Rows with target coordinates:
┄┄┄┄┄┄┄┄┄┄┄┄┄┄┄┄┄┄┄┄

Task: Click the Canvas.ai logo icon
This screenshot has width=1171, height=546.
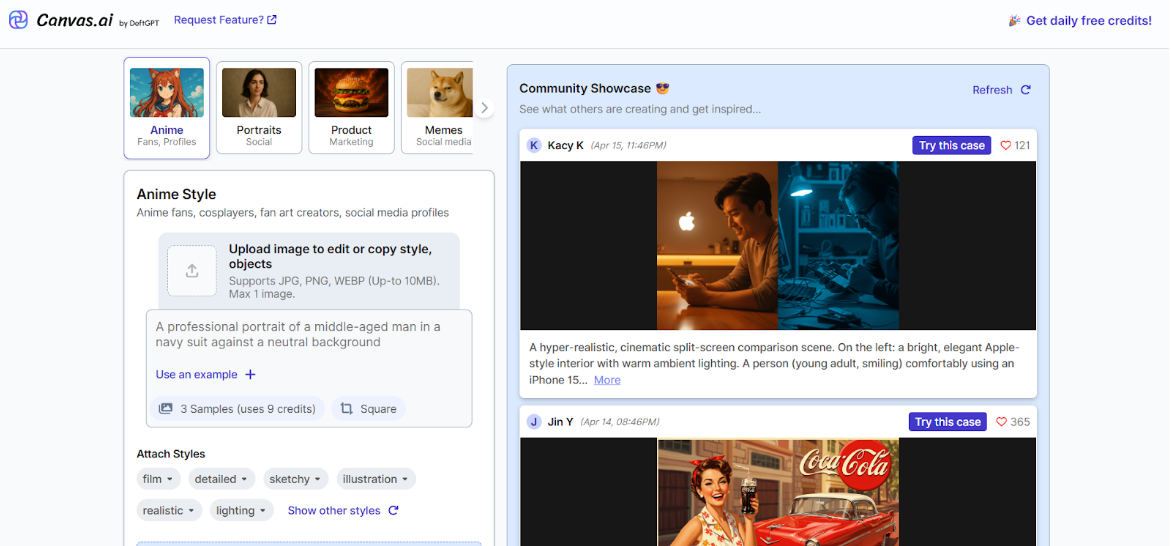Action: coord(18,20)
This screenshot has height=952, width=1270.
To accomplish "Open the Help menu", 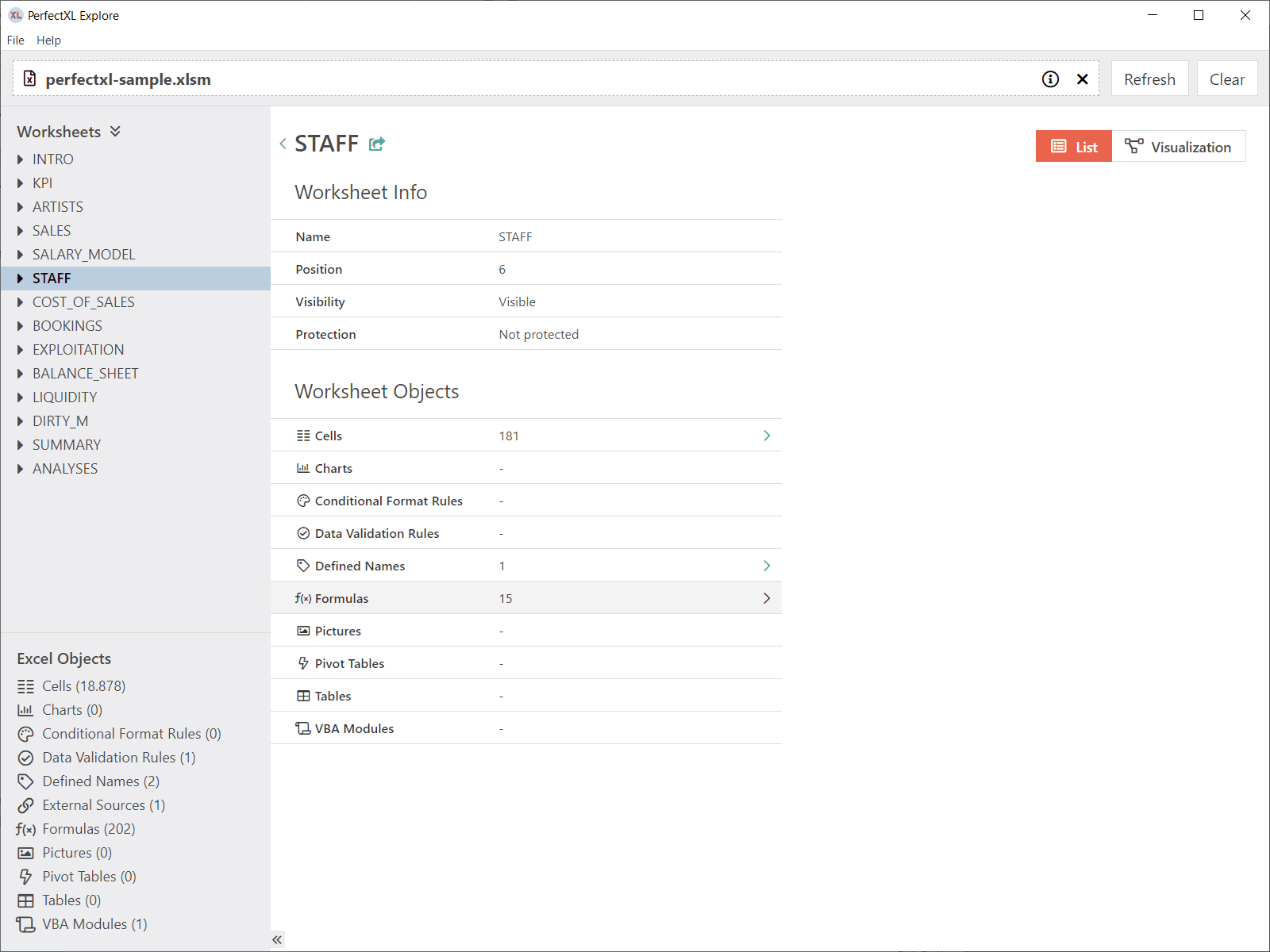I will point(48,40).
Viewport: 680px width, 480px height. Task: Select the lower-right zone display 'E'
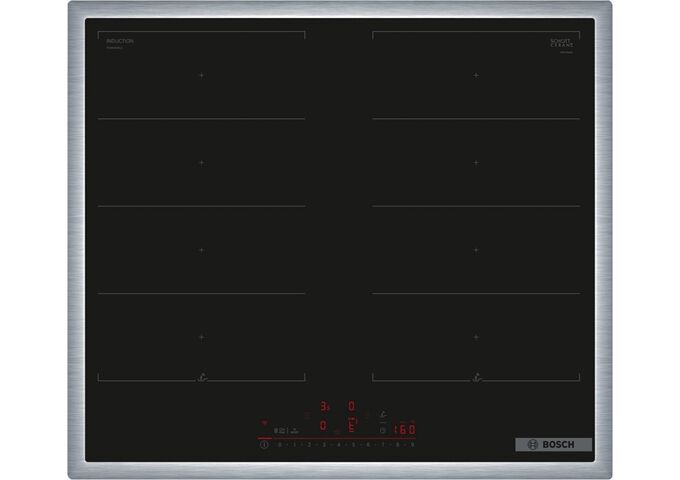click(351, 426)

┄┄┄┄┄┄┄┄┄┄┄┄┄┄┄┄┄┄┄┄

Required work: Give every line from the one containing "Viewport: 680px width, 480px" through the last of the rows as a Markdown table with the columns Position and Text. Skip blank lines, and leave the pictures out.

Complete answer:
| Position | Text |
|---|---|
| 1 | Viewport: 680px width, 480px height. Task: Select the lower-right zone display 'E' |
| 2 | click(351, 426) |